During the presentation of the Guide for Preparing Municipal Housing Charters, Carlos Humberto de Carvalho emphasized that “solving housing problems is only possible with local governance,” but warned that it cannot bear “the responsibility without the means to respond.”
An advocate of the “metropolitan municipality, to better respond to the metropolitan scale,” he expressed feeling more supported today by “some mayors” who “push for going further” within the AML entity.
“The Lisbon Metropolitan Area lacks competencies; we have pursued this path because the municipalities wanted to, recognizing it couldn’t be done alone,” he praised, lamenting the “impossible bureaucracy and formalism” hindering progress.

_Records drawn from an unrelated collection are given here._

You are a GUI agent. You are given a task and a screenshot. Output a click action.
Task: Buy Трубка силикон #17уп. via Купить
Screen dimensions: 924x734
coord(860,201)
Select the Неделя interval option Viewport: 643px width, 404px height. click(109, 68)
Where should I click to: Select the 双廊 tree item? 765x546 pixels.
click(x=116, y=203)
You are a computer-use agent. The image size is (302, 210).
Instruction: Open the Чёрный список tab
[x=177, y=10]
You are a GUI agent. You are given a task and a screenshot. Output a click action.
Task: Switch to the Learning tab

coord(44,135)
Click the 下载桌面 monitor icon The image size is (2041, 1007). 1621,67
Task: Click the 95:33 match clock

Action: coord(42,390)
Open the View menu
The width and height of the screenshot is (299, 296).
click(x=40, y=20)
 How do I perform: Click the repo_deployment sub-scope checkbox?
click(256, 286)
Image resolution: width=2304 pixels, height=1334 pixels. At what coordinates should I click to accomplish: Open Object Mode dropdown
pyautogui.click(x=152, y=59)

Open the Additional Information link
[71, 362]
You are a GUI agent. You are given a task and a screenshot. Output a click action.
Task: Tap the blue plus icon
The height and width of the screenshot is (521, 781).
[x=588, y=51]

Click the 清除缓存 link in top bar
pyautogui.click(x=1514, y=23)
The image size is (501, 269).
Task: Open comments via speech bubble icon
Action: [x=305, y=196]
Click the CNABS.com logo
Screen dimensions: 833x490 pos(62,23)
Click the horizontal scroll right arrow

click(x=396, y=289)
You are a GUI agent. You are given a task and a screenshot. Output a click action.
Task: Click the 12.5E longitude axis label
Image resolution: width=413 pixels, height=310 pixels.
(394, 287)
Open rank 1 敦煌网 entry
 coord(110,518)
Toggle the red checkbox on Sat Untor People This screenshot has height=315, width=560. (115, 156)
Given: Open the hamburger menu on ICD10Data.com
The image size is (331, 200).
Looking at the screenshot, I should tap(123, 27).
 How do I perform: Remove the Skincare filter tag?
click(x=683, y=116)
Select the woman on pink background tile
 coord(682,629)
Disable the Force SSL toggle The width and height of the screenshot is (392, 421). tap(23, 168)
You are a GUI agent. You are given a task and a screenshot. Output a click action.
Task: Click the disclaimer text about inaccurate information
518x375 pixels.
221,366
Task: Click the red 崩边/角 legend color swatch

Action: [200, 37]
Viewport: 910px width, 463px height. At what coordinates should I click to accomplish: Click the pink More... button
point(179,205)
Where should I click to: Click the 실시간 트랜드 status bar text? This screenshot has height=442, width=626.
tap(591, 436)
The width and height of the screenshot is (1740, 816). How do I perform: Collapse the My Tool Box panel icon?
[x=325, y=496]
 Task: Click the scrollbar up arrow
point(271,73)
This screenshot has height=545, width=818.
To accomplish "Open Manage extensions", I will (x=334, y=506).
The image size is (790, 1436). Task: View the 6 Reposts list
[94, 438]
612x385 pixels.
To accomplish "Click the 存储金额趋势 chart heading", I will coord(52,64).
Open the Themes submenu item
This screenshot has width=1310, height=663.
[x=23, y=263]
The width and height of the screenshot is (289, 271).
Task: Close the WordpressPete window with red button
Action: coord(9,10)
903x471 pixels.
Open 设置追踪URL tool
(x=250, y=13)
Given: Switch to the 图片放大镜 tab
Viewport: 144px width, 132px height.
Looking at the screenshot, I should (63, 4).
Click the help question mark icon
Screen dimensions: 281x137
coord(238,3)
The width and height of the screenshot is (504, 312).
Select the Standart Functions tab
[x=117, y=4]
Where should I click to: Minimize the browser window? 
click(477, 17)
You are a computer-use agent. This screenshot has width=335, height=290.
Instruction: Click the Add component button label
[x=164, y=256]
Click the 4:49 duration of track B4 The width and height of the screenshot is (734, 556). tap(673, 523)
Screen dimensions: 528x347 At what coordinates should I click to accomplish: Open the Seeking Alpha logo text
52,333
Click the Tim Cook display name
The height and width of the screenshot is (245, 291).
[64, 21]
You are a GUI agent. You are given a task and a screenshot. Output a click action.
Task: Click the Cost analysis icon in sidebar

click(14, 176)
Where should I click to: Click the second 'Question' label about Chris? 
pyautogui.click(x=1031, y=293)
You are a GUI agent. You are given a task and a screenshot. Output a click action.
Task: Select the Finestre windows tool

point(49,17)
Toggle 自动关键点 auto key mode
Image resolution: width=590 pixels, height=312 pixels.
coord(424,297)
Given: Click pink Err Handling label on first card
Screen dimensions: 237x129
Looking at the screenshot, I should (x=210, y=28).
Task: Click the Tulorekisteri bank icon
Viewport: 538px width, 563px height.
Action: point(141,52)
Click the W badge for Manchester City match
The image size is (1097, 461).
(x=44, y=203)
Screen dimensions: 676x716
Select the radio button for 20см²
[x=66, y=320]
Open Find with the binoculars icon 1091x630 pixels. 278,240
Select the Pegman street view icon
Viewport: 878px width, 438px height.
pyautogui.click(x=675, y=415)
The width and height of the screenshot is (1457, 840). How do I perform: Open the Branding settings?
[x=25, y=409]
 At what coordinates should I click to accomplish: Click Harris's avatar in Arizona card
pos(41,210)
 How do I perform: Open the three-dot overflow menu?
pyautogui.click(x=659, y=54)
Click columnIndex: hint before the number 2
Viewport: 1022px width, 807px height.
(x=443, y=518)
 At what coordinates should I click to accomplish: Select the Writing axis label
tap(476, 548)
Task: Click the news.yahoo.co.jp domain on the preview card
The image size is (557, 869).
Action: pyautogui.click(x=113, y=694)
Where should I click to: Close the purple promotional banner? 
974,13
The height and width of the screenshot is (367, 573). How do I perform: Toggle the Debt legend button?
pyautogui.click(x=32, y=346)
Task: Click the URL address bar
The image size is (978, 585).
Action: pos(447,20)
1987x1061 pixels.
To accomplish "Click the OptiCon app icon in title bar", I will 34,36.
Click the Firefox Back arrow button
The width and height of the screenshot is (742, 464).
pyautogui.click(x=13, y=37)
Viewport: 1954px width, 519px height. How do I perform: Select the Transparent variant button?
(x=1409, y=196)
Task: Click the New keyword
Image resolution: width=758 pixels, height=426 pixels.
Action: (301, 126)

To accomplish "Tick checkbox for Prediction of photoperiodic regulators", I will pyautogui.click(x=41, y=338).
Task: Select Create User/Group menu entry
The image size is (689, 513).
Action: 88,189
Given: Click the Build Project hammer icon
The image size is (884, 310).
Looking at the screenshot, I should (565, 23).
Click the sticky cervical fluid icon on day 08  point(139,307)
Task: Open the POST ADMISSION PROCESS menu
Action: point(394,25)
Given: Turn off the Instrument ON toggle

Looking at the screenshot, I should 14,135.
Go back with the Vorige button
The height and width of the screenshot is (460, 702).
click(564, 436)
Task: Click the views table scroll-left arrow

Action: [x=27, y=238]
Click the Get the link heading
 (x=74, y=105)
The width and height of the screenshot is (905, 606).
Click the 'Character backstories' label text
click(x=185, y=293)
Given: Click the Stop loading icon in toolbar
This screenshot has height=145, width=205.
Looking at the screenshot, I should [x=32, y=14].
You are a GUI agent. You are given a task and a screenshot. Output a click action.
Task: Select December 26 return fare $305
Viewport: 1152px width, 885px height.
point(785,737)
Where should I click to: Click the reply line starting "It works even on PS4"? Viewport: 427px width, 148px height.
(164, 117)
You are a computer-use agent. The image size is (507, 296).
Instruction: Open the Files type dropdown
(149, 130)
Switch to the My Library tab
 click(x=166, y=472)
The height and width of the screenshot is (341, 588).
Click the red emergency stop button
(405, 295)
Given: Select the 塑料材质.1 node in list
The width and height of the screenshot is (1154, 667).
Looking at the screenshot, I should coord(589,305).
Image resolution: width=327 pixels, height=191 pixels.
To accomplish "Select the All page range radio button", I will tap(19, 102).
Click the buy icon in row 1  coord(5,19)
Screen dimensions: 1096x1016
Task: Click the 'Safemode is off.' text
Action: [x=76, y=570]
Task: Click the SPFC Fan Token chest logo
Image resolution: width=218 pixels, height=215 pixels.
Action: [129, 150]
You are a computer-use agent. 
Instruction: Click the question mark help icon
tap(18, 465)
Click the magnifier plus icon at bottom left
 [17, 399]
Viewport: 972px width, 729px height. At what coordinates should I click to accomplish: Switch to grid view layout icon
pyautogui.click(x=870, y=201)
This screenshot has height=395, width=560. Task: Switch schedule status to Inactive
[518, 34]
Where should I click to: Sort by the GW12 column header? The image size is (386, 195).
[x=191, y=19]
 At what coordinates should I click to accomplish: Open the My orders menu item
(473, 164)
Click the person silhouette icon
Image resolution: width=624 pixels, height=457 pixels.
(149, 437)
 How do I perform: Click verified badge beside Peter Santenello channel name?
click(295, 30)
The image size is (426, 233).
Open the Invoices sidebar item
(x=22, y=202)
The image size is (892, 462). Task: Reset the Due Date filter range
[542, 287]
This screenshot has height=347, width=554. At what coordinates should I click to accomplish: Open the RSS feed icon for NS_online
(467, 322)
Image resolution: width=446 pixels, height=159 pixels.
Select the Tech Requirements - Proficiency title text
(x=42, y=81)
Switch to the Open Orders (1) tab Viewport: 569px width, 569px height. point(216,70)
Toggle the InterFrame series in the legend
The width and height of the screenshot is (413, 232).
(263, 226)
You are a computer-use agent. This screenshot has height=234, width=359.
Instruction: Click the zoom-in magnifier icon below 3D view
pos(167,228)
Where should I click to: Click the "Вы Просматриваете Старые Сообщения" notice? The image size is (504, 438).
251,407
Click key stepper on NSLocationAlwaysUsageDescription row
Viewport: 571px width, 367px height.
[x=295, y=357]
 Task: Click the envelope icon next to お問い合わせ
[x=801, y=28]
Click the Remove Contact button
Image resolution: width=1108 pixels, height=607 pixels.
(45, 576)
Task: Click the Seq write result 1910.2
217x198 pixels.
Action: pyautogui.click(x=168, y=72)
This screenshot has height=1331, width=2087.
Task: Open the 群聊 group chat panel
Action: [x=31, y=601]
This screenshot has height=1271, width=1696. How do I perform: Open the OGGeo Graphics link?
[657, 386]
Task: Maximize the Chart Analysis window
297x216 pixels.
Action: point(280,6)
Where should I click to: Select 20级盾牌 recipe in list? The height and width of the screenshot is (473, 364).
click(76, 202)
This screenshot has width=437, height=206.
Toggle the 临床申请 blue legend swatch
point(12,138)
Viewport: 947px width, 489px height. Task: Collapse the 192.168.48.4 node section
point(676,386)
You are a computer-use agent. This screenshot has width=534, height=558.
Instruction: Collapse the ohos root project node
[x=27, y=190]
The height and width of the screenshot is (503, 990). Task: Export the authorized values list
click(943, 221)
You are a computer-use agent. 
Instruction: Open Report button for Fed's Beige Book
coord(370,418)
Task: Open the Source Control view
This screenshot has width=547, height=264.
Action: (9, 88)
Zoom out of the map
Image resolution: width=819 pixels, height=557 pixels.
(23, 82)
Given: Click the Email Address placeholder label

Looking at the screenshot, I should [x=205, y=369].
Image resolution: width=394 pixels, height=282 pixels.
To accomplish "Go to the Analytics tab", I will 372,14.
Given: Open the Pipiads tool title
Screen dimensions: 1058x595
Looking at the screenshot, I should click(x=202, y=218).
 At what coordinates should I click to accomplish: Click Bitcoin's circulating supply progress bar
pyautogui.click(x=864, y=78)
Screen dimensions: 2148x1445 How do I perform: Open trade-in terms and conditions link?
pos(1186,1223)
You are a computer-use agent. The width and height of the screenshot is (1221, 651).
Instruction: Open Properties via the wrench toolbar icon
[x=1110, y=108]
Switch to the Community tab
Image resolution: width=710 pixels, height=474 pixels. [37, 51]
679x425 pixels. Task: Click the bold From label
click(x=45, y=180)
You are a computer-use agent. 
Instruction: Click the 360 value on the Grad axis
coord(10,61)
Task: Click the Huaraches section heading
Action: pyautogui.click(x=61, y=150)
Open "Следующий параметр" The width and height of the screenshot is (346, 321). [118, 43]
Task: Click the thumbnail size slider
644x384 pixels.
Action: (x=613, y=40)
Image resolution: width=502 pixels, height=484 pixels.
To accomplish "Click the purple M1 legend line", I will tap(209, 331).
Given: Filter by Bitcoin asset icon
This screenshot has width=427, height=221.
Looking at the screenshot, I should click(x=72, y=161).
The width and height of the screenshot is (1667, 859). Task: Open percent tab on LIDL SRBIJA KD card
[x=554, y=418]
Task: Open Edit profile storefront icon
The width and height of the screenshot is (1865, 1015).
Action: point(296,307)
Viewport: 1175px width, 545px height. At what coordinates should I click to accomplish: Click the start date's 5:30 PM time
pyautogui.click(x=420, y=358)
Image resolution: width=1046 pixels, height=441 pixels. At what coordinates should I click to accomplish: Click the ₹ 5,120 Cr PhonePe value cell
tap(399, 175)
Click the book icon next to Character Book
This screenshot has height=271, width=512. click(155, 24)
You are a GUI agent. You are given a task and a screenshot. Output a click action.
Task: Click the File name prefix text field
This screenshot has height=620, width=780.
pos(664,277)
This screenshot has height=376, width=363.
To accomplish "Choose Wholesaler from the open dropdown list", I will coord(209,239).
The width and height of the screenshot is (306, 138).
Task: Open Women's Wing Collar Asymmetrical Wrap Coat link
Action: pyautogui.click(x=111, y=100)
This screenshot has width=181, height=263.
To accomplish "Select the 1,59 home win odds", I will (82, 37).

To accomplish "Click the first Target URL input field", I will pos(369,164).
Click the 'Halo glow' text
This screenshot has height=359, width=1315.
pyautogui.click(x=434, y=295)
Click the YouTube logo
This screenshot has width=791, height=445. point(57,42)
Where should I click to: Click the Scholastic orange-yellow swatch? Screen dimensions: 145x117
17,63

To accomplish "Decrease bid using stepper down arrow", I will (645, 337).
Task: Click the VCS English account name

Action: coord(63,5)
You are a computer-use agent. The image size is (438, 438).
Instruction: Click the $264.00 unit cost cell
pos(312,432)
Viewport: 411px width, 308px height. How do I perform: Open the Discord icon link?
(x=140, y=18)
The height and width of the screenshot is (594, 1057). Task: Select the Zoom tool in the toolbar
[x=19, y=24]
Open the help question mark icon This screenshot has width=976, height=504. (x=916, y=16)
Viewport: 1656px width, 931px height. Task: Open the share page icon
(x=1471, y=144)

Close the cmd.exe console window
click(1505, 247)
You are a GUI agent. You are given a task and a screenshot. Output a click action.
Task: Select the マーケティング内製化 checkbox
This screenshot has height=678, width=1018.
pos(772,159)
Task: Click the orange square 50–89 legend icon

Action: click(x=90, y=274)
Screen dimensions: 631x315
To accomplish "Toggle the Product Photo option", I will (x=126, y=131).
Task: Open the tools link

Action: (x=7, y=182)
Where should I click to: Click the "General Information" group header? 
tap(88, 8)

Participating in the discussion on “Housing and Territory: the Metropolitan Dimension,” architect Helena Roseta called for “a territorial and metropolitan vision,” acknowledging “what a home represents for each family and individual,” as well as the individual and local scale.
“Unfortunately, we lack metropolitan power, and we must strive to go further,” she urged, praising the initiative of the Guide for Preparing Municipal Housing Charters and calling for “a long-term perspective” and mobilization against bureaucracy, using existing tools.
“Housing is one of the areas that makes us most vulnerable if we cannot address it urgently,” noted João Pedro Costa, president of the Center for Research in Architecture, Urbanism and Design, also a speaker at the initiative.
Highlighting “the re-emergence of shanty towns” and “the hot-bed phenomenon,” he acknowledged “the problem is much more complex today,” stressing that “all responses are needed” and collaboration between public, private, and cooperative sectors is essential.
“We lack action; it’s time for action, to gather efforts, ideology is not central to the housing issue, we must give space to all solutions and analyze opportunities,” he asserted, considering that the launched guide could assist in this regard.
At the session’s opening, architect João Paulo Lopes introduced the Guide for Preparing Municipal Housing Charters as a planning tool stemming from knowledge of local realities, now meant to guide action, calling for a “consistent and balanced housing policy.”
The three volumes of the Guide for Preparing Municipal Housing Charters are the result of two years of work and aim to support municipalities and municipal technicians.